EXERCISE DIRECTIONS: Print the listing once more, exactly as it stands.

::::::::

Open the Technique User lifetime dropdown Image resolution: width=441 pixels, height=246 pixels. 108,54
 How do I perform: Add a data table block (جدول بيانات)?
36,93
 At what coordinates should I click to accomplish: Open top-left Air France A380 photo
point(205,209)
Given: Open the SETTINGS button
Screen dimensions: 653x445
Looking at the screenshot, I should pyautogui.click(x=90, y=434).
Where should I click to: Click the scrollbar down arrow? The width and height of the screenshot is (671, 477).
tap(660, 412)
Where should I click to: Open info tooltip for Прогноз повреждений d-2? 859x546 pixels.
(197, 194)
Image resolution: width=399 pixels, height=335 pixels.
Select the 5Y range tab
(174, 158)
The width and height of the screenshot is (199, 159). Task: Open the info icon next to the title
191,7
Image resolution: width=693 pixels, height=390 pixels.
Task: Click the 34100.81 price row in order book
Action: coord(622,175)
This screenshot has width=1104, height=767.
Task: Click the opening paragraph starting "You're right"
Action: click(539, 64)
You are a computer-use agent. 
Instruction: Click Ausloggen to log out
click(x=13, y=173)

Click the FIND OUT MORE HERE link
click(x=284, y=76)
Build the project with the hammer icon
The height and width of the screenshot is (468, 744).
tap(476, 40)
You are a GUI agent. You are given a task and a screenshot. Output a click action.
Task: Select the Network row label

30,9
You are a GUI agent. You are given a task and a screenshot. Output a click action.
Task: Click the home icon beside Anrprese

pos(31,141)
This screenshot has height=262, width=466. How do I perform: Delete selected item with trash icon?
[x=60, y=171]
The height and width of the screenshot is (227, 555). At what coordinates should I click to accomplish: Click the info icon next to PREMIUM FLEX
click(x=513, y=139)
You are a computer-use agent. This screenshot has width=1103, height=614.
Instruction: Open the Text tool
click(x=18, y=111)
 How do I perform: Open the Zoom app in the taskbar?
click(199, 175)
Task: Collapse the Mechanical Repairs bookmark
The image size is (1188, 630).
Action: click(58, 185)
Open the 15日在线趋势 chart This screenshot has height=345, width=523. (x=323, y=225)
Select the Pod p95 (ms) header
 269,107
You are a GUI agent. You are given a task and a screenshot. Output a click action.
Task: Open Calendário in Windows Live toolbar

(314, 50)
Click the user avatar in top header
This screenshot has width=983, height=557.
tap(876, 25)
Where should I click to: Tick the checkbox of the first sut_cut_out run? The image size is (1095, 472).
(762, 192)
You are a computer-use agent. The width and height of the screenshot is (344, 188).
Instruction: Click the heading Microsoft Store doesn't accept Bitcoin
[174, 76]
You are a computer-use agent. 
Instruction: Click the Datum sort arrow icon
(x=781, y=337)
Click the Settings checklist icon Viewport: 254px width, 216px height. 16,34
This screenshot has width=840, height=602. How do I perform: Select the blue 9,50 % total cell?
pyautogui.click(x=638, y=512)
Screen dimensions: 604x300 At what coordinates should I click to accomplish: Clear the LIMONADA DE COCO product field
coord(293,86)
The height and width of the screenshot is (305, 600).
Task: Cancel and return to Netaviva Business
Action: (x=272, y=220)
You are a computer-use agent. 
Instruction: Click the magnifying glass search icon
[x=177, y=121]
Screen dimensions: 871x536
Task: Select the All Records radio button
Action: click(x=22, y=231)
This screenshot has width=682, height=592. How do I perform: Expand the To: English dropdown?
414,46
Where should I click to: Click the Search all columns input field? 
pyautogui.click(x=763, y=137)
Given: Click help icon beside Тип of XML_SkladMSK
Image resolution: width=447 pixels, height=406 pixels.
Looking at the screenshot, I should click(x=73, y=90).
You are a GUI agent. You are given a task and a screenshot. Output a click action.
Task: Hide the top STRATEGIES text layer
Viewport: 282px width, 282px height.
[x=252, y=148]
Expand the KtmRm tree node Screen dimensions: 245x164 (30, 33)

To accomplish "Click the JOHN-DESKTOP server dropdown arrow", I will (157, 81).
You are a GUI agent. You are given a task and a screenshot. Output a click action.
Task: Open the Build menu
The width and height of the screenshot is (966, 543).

::::::::

OUTPUT BELOW:
Open the Technique User lifetime dropdown Image resolution: width=441 pixels, height=246 pixels. 108,54
 How do I perform: Add a data table block (جدول بيانات)?
36,93
 At what coordinates should I click to accomplish: Open top-left Air France A380 photo
point(205,209)
Given: Open the SETTINGS button
Screen dimensions: 653x445
Looking at the screenshot, I should pyautogui.click(x=90, y=434).
Where should I click to: Click the scrollbar down arrow? The width and height of the screenshot is (671, 477).
tap(660, 412)
Where should I click to: Open info tooltip for Прогноз повреждений d-2? 859x546 pixels.
(197, 194)
Image resolution: width=399 pixels, height=335 pixels.
Select the 5Y range tab
(174, 158)
The width and height of the screenshot is (199, 159). Task: Open the info icon next to the title
191,7
Image resolution: width=693 pixels, height=390 pixels.
Task: Click the 34100.81 price row in order book
Action: coord(622,175)
This screenshot has width=1104, height=767.
Task: Click the opening paragraph starting "You're right"
Action: click(539, 64)
You are a computer-use agent. 
Instruction: Click Ausloggen to log out
click(x=13, y=173)

Click the FIND OUT MORE HERE link
click(x=284, y=76)
Build the project with the hammer icon
The height and width of the screenshot is (468, 744).
tap(476, 40)
You are a GUI agent. You are given a task and a screenshot. Output a click action.
Task: Select the Network row label

30,9
You are a GUI agent. You are given a task and a screenshot. Output a click action.
Task: Click the home icon beside Anrprese

pos(31,141)
This screenshot has height=262, width=466. How do I perform: Delete selected item with trash icon?
[x=60, y=171]
The height and width of the screenshot is (227, 555). At what coordinates should I click to accomplish: Click the info icon next to PREMIUM FLEX
click(x=513, y=139)
You are a computer-use agent. This screenshot has width=1103, height=614.
Instruction: Open the Text tool
click(x=18, y=111)
 How do I perform: Open the Zoom app in the taskbar?
click(199, 175)
Task: Collapse the Mechanical Repairs bookmark
The image size is (1188, 630).
Action: click(58, 185)
Open the 15日在线趋势 chart This screenshot has height=345, width=523. (x=323, y=225)
Select the Pod p95 (ms) header
 269,107
You are a GUI agent. You are given a task and a screenshot. Output a click action.
Task: Open Calendário in Windows Live toolbar

(314, 50)
Click the user avatar in top header
This screenshot has width=983, height=557.
tap(876, 25)
Where should I click to: Tick the checkbox of the first sut_cut_out run? The image size is (1095, 472).
(762, 192)
You are a computer-use agent. The width and height of the screenshot is (344, 188).
Instruction: Click the heading Microsoft Store doesn't accept Bitcoin
[174, 76]
You are a computer-use agent. 
Instruction: Click the Datum sort arrow icon
(x=781, y=337)
Click the Settings checklist icon Viewport: 254px width, 216px height. 16,34
This screenshot has width=840, height=602. How do I perform: Select the blue 9,50 % total cell?
pyautogui.click(x=638, y=512)
Screen dimensions: 604x300 At what coordinates should I click to accomplish: Clear the LIMONADA DE COCO product field
coord(293,86)
The height and width of the screenshot is (305, 600).
Task: Cancel and return to Netaviva Business
Action: (x=272, y=220)
You are a computer-use agent. 
Instruction: Click the magnifying glass search icon
[x=177, y=121]
Screen dimensions: 871x536
Task: Select the All Records radio button
Action: click(x=22, y=231)
This screenshot has width=682, height=592. How do I perform: Expand the To: English dropdown?
414,46
Where should I click to: Click the Search all columns input field? 
pyautogui.click(x=763, y=137)
Given: Click help icon beside Тип of XML_SkladMSK
Image resolution: width=447 pixels, height=406 pixels.
Looking at the screenshot, I should click(x=73, y=90).
You are a GUI agent. You are given a task and a screenshot. Output a click action.
Task: Hide the top STRATEGIES text layer
Viewport: 282px width, 282px height.
[x=252, y=148]
Expand the KtmRm tree node Screen dimensions: 245x164 (30, 33)

To accomplish "Click the JOHN-DESKTOP server dropdown arrow", I will (157, 81).
You are a GUI agent. You are given a task and a screenshot. Output a click action.
Task: Open the Build menu
The width and height of the screenshot is (966, 543).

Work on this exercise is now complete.